=== ENTRIES SHOWN ===

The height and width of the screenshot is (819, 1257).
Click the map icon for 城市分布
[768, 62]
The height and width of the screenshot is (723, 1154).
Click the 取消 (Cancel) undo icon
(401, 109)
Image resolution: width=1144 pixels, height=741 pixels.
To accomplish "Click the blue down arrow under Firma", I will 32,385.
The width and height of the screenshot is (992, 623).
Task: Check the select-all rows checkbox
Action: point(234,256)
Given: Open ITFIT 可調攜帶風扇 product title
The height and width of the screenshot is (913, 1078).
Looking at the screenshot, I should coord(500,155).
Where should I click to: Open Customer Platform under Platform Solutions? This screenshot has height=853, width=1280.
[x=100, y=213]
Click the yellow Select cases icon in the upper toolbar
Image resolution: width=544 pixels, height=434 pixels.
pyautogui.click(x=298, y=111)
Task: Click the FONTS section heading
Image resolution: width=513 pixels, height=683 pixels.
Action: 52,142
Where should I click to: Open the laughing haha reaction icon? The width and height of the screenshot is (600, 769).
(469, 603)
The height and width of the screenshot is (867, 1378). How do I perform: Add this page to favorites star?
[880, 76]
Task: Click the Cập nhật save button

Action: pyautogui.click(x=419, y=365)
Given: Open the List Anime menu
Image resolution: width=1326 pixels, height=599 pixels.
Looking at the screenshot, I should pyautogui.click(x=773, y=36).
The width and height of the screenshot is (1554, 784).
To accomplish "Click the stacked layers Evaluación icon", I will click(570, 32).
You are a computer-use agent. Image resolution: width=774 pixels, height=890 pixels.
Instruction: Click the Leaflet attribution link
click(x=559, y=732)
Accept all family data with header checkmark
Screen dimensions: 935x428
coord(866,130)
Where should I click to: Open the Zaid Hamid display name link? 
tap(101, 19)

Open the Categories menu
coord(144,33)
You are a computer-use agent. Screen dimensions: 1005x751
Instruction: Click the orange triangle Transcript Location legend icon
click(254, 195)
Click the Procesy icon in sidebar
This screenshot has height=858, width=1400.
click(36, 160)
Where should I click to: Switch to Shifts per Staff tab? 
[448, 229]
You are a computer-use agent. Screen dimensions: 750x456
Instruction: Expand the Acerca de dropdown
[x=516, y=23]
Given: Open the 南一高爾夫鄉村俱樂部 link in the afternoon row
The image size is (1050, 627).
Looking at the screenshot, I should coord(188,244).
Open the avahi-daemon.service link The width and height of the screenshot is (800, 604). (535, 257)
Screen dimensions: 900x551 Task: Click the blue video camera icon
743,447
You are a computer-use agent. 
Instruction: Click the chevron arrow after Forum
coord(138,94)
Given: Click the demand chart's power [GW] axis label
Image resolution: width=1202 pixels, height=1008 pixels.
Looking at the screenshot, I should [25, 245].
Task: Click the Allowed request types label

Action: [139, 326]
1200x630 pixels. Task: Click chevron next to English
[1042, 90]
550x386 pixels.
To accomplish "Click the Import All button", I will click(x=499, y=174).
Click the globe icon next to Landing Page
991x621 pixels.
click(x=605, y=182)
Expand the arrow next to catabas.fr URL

===

REQUIRED WORK ▸
From the material above, set down exactly the lines starting at the one with "Task: Click the Cập nhật save button" and ending at the one with "Open the avahi-daemon.service", end lines included.

EXERCISE RESPONSE ▸
Task: Click the Cập nhật save button

Action: pyautogui.click(x=419, y=365)
Given: Open the List Anime menu
Image resolution: width=1326 pixels, height=599 pixels.
Looking at the screenshot, I should pyautogui.click(x=773, y=36).
The width and height of the screenshot is (1554, 784).
To accomplish "Click the stacked layers Evaluación icon", I will click(570, 32).
You are a computer-use agent. Image resolution: width=774 pixels, height=890 pixels.
Instruction: Click the Leaflet attribution link
click(x=559, y=732)
Accept all family data with header checkmark
Screen dimensions: 935x428
coord(866,130)
Where should I click to: Open the Zaid Hamid display name link? 
tap(101, 19)

Open the Categories menu
coord(144,33)
You are a computer-use agent. Screen dimensions: 1005x751
Instruction: Click the orange triangle Transcript Location legend icon
click(254, 195)
Click the Procesy icon in sidebar
This screenshot has height=858, width=1400.
click(36, 160)
Where should I click to: Switch to Shifts per Staff tab? 
[448, 229]
You are a computer-use agent. Screen dimensions: 750x456
Instruction: Expand the Acerca de dropdown
[x=516, y=23]
Given: Open the 南一高爾夫鄉村俱樂部 link in the afternoon row
The image size is (1050, 627).
Looking at the screenshot, I should coord(188,244).
Open the avahi-daemon.service link The width and height of the screenshot is (800, 604). (535, 257)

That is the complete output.